• What Is Microvascular Cranial Nerve Palsy?

    Aug. 02, 2012

    Microvascular cranial nerve palsy (MCNP) is a neurological condition involving the small blood vessels that affects the muscles that move the eyes. With MCNP, there is a blockage of blood flow to the nerves between the brain stem and muscles within the eye socket, as well as other nerves that affect visual function.

    With MCNP, you may not be able to move your eyes in one or more directions, depending on the muscles affected, and you may experience double vision. You may also have a droopy eyelid. Double vision and droopy eyelids can also be symptoms of a number of life-threatening conditions, so if you experience either symptom you should see your ophthalmologist (Eye M.D.) as soon as possible.

    MCNP is one of the most common causes of acute double vision among older people. It occurs more often in people with diabetes and high blood pressure. MCNP is sometimes called "diabetic" palsy of the eye. Occasionally MCNP can occur in younger people with migraine. This condition almost always resolves on its own without leaving any double vision.

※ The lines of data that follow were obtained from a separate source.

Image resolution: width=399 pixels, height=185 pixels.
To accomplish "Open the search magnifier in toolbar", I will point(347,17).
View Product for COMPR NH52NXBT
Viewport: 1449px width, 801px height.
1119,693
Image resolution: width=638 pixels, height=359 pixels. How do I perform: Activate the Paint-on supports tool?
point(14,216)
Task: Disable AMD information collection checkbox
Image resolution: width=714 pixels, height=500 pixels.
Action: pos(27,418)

    Six muscles move your eyes. Four of these muscles attach to the front part of your eye (just behind the iris, or the colored portion of the eye). Two muscles that attach behind the four forward muscles are responsible for some of the up-and-down (vertical) movement and most of the twisting movement of each eye. These six muscles receive their signals from three cranial nerves that begin in the brain stem.

    When the 4th cranial nerve is affected, tilting the head may decrease or eliminate double vision.
    In a normal eye, the cornea and lens focus light rays on the retina.

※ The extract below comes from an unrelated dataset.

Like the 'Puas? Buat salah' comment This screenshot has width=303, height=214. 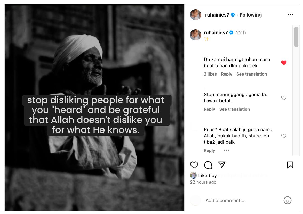point(284,136)
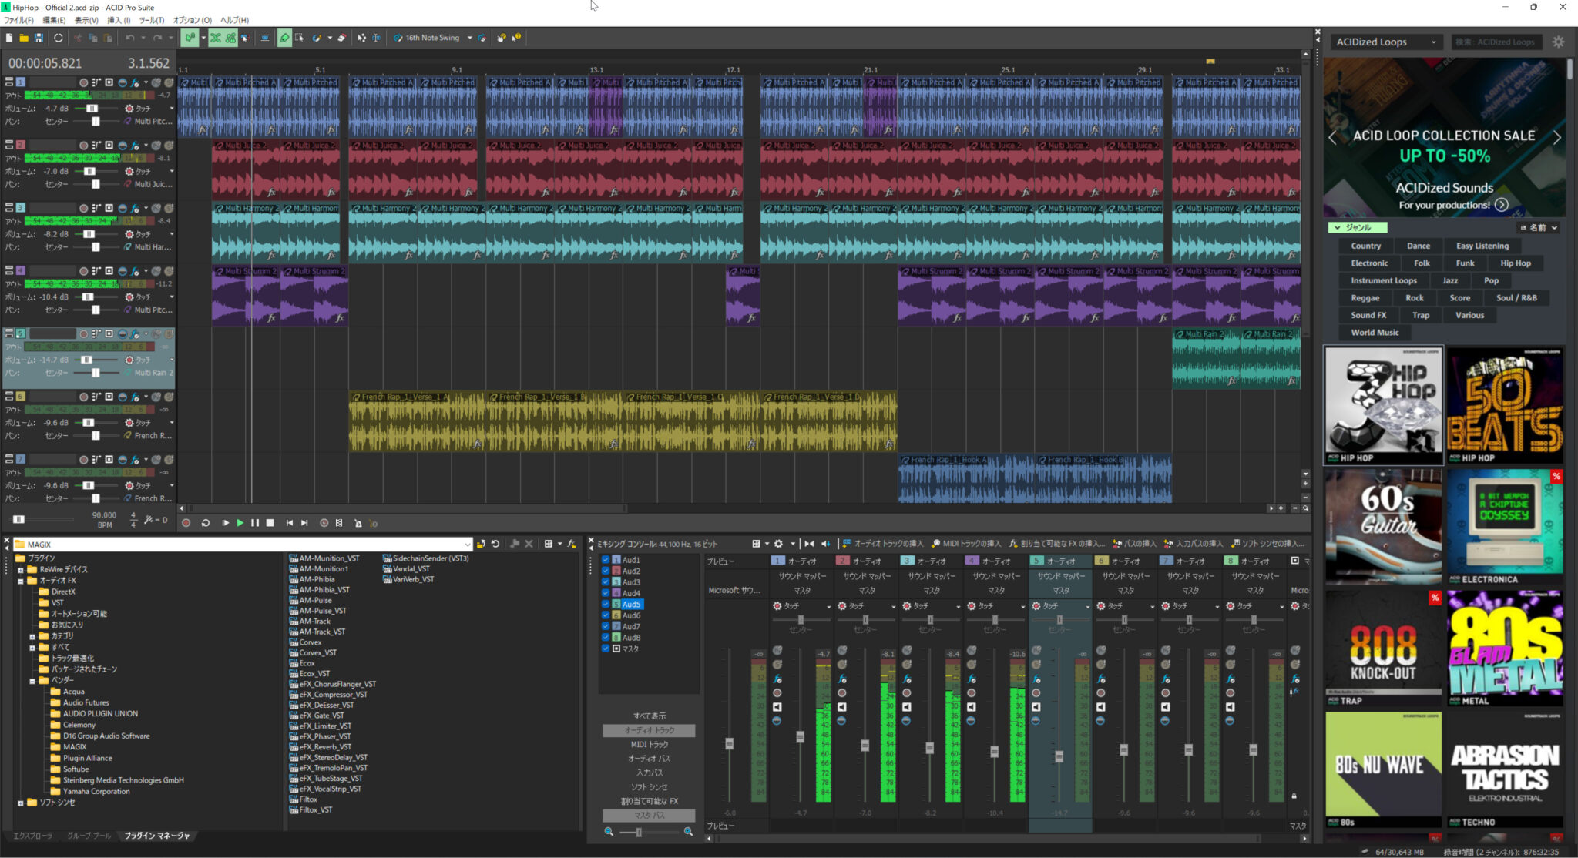
Task: Click the すべて表示 button in mixer
Action: 649,716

    A nerve cannot function properly when its blood flow is blocked. If the sixth cranial nerve (also called the abducens nerve) is affected, your eye will not be able to move to the outside and you will be aware of horizontal double vision (seeing side-by-side images). If the fourth cranial nerve (also called the trochlear nerve) is affected, you will be aware of vertical double vision (one image on top of another). You may be able to eliminate or decrease the double vision by tilting your head towards the opposite shoulder.

    The third cranial nerve (also called the oculomotor nerve) supplies four of the six eye muscles. These are some of the muscles that control the eyelid and the size of the pupil. When the third cranial nerve is affected, your eye may be limited in its up-and-down motion and may turn away from your nose. The eyelid may droop. You usually experience combined vertical and side-by-side double vision.